*** Block opens ***

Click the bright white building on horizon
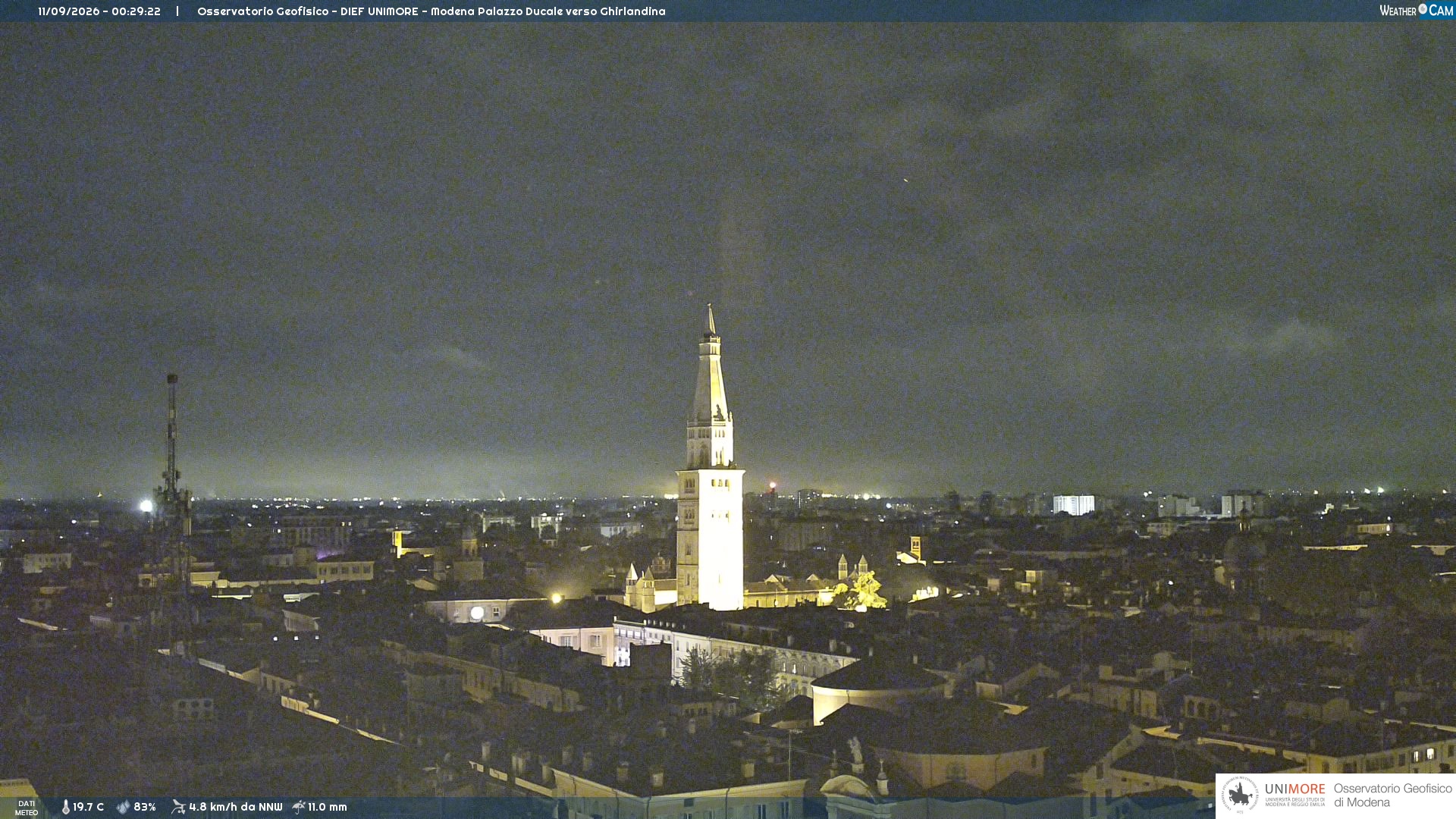[1073, 504]
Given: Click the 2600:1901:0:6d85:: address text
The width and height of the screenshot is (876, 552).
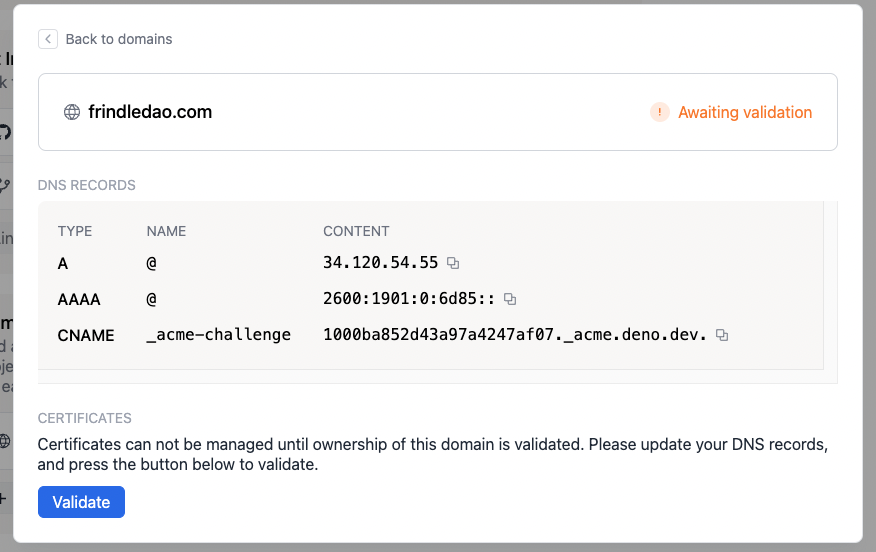Looking at the screenshot, I should 408,299.
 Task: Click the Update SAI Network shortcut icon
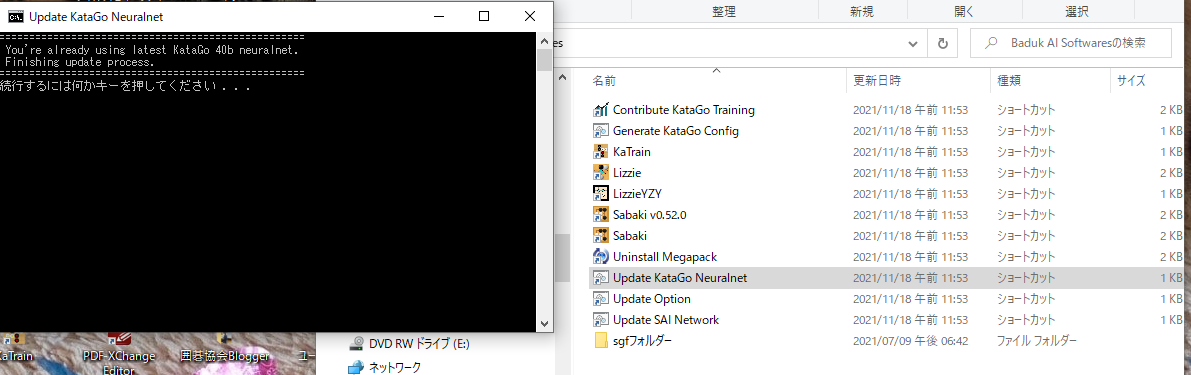click(601, 320)
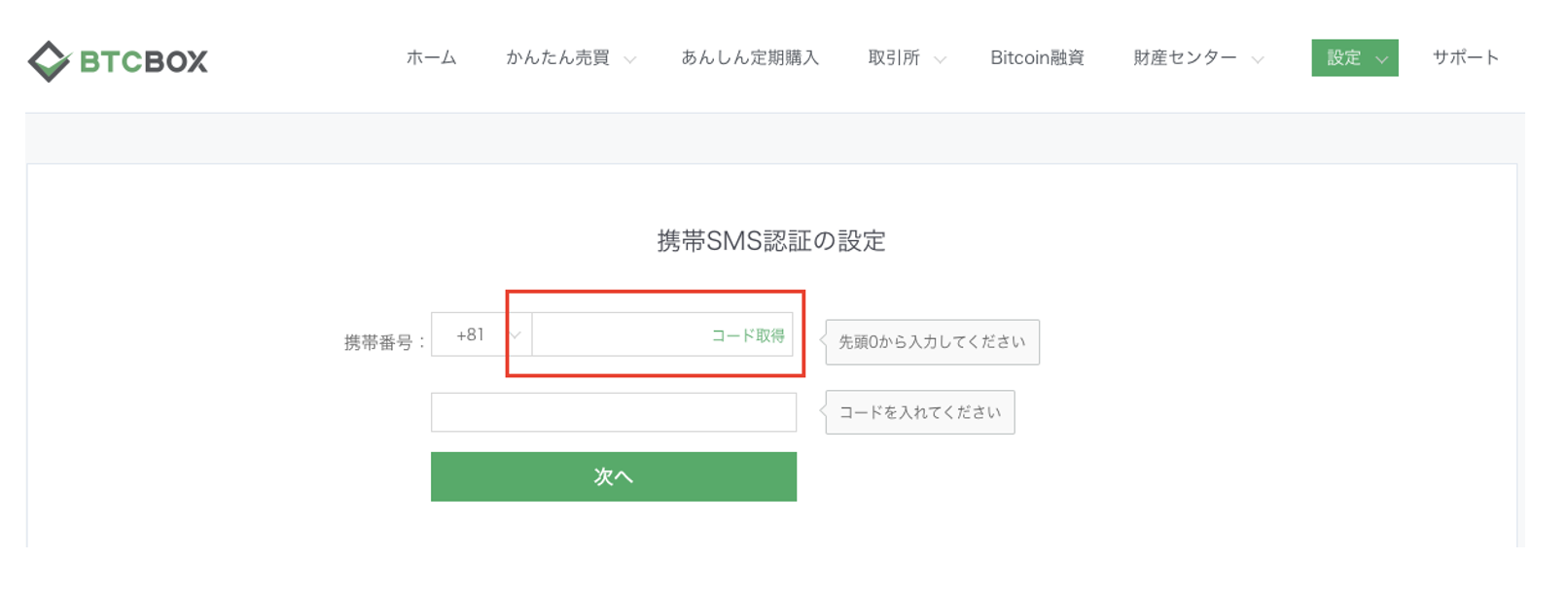
Task: Open the かんたん売買 dropdown chevron
Action: pos(631,60)
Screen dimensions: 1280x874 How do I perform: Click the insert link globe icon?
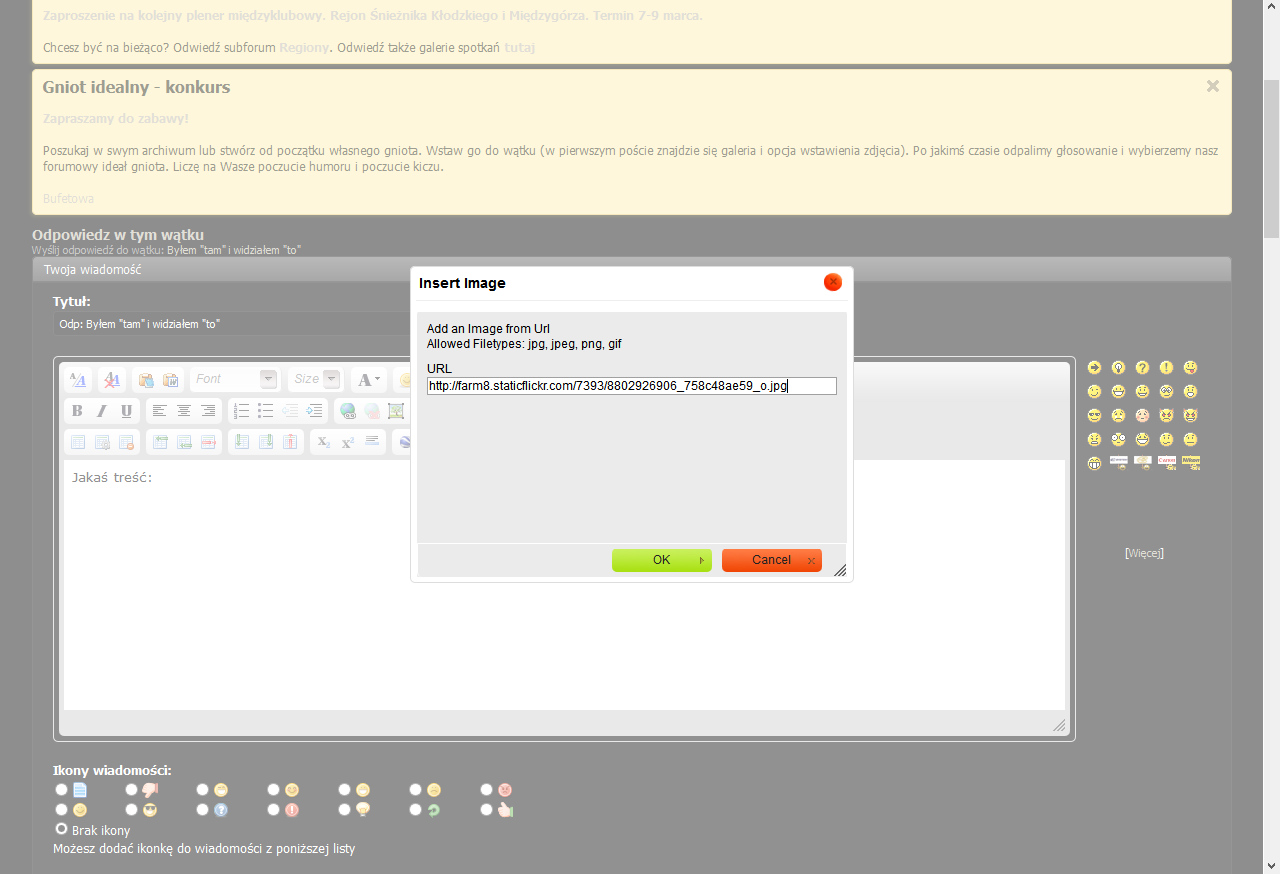(347, 411)
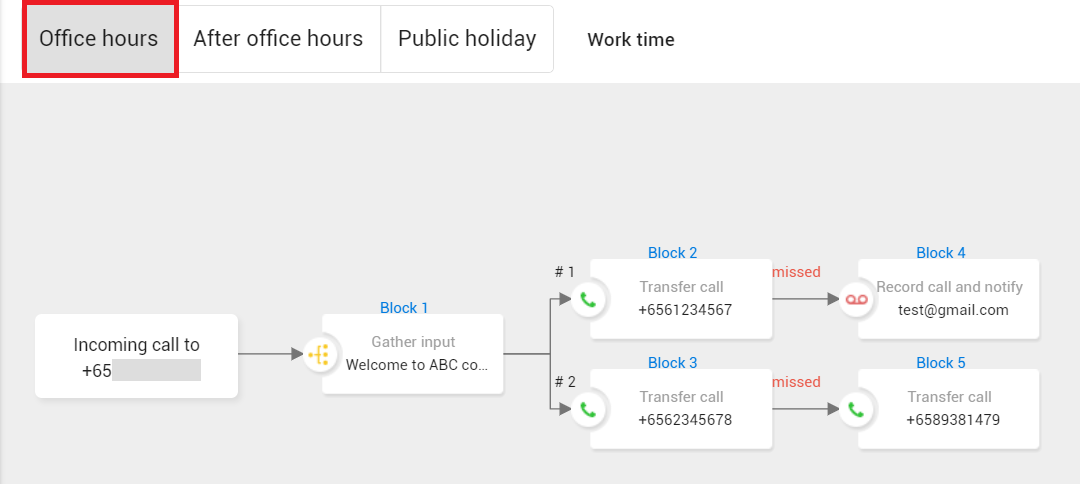The image size is (1080, 484).
Task: Click the Gather input branching icon
Action: pos(319,354)
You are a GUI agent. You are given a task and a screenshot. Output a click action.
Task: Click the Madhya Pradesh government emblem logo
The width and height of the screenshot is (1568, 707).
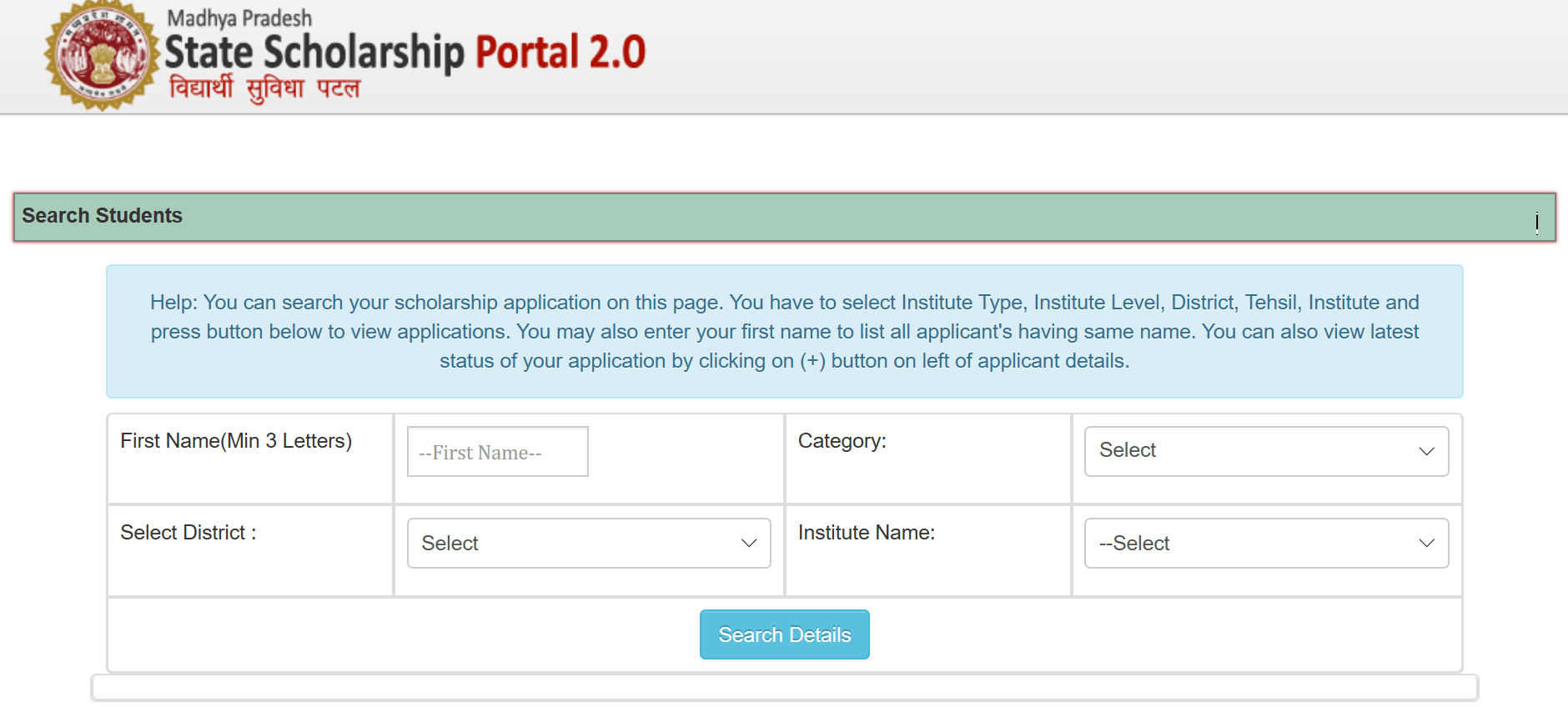pos(102,57)
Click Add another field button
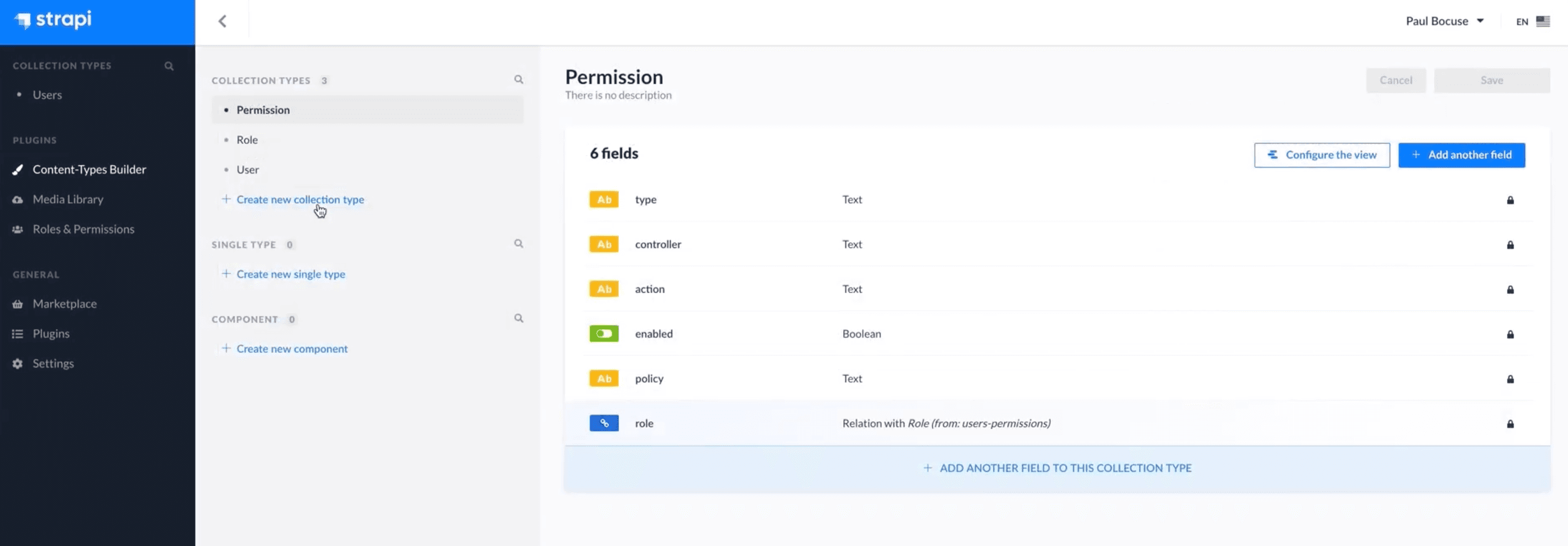 [1461, 155]
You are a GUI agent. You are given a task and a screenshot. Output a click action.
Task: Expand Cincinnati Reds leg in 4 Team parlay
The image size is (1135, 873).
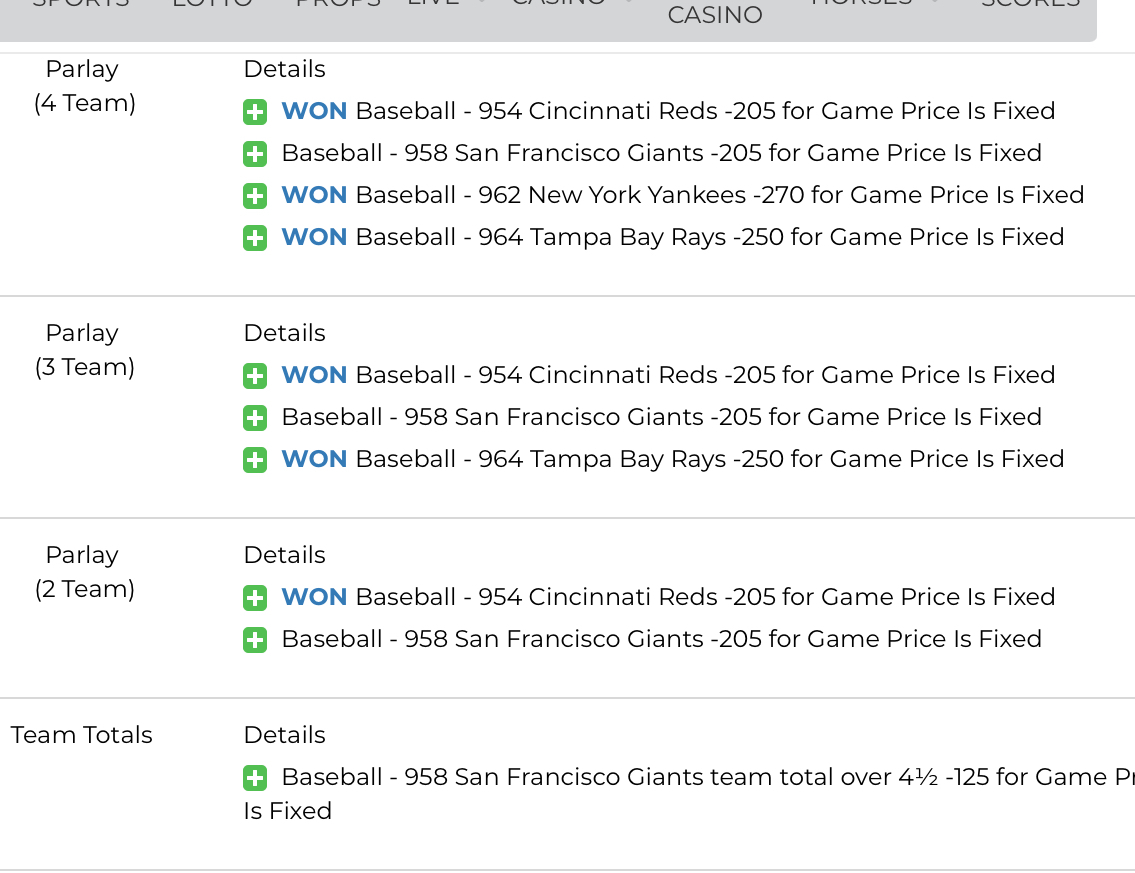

*** Block closes ***

Problem:
Reproduce every entry above exactly, and omit the pictures.

Solution below:
Click the bright white building on horizon
[1073, 504]
Given: Click the 2600:1901:0:6d85:: address text
The width and height of the screenshot is (876, 552).
Looking at the screenshot, I should 408,299.
 Task: Click the Update SAI Network shortcut icon
click(601, 320)
Task: Open the かんたん売買 dropdown chevron
Action: pos(631,60)
Screen dimensions: 1280x874 How do I perform: Click the insert link globe icon?
(347, 411)
The image size is (1080, 484).
Task: Click the Gather input branching icon
Action: pos(319,354)
You are a GUI agent. You are given a task and a screenshot. Output a click action.
Task: Click the Madhya Pradesh government emblem logo
The width and height of the screenshot is (1568, 707).
pos(102,57)
Click Add another field button
 [1461, 155]
You are a GUI agent. You are given a task and a screenshot. Output a click action.
Task: Expand Cincinnati Reds leg in 4 Team parlay
The image size is (1135, 873).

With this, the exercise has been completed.